Moving pictures of lives lived

Short Stories: Ritual is the recognisable part of lives; it confers structure and tends to provide us with a sense of purpose…

Short Stories: Ritual is the recognisable part of lives; it confers structure and tends to provide us with a sense of purpose. "We always went back to my mother's hometown when someone was about to die," recalls the narrator of Miracle Boy, one of several fine stories in Thomas McGuane's new collection, which is reviewed by Eileen Battersby

"We missed Uncle Kevin because the doctors misdiagnosed his ruptured appendix, owing to referred pain in his shoulder. Septicaemia killed him before they sorted it out with a victorious air we never forgave. The liverless baby was well before our time . . . but my grandfather's departure arrived ideally for scheduling purposes in the late stages of diabetes."

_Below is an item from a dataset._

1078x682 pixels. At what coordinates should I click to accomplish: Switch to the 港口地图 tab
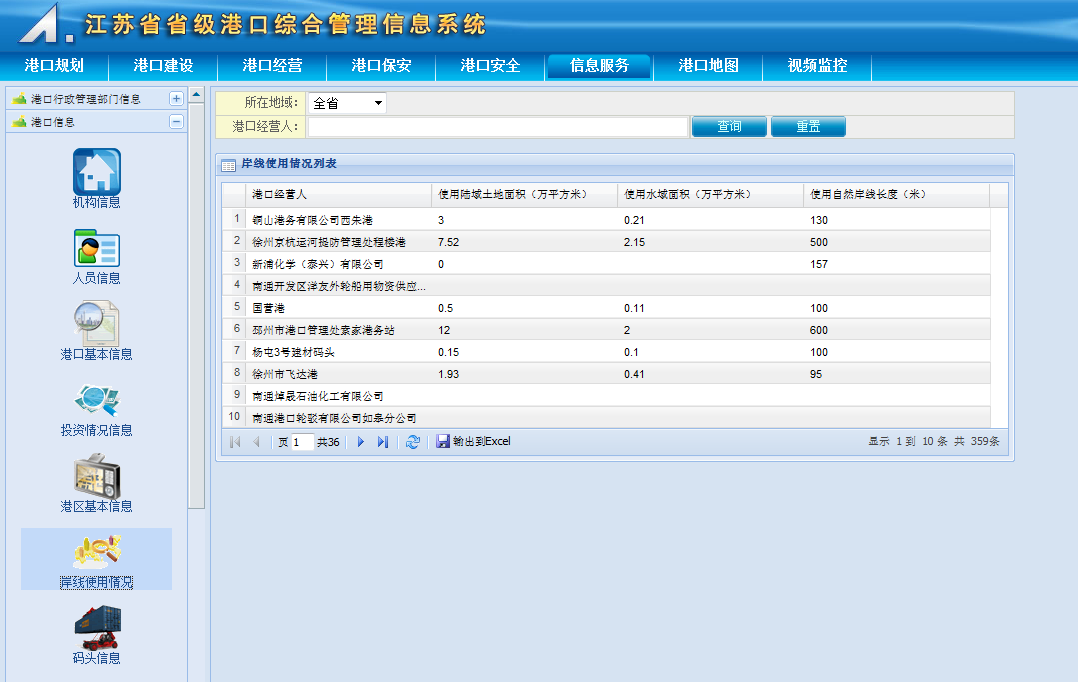pyautogui.click(x=708, y=66)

Sly humour as black as this surfaces throughout the stories. Montana-based McGuane has written nine novels and several memorable stories as well as clued-in non-fiction. In between books he runs to ground at his ranch, so his literary reappearances, such as this one, are welcome events. He can always be relied upon to sneak up and wrong-foot the reader who, just when it seems time to laugh out loud, begins to cry instead. One of the unsung heroes of the US short story, a US Frank O'Connor crossed with shades of Russell Banks, McGuane is possessed of poised humour and often unusually formal prose when not dictated to by a vernacularly-voiced cowboy narrator; he is also as elegant as he is subversive. Miracle Boy is a brilliant example of what he can do. The narrator is remembering his brief career as a miracle child, who no doubt due to his "little-old-man style" seemed blessed with rare powers.

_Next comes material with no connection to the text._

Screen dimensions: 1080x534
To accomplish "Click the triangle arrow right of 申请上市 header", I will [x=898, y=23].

Following the death of his grandfather, his hyperactive matriarchal grandmother takes to her bed. "Her absence brought the household to a standstill. My mother and aunts seemed entirely helpless without her ordering them around. She did not even seem to acknowledge them when they visited her room, and a meeting was called where it was decided to send me in . . . As it happened I was the only child available for idealising, standing around with my mouth open."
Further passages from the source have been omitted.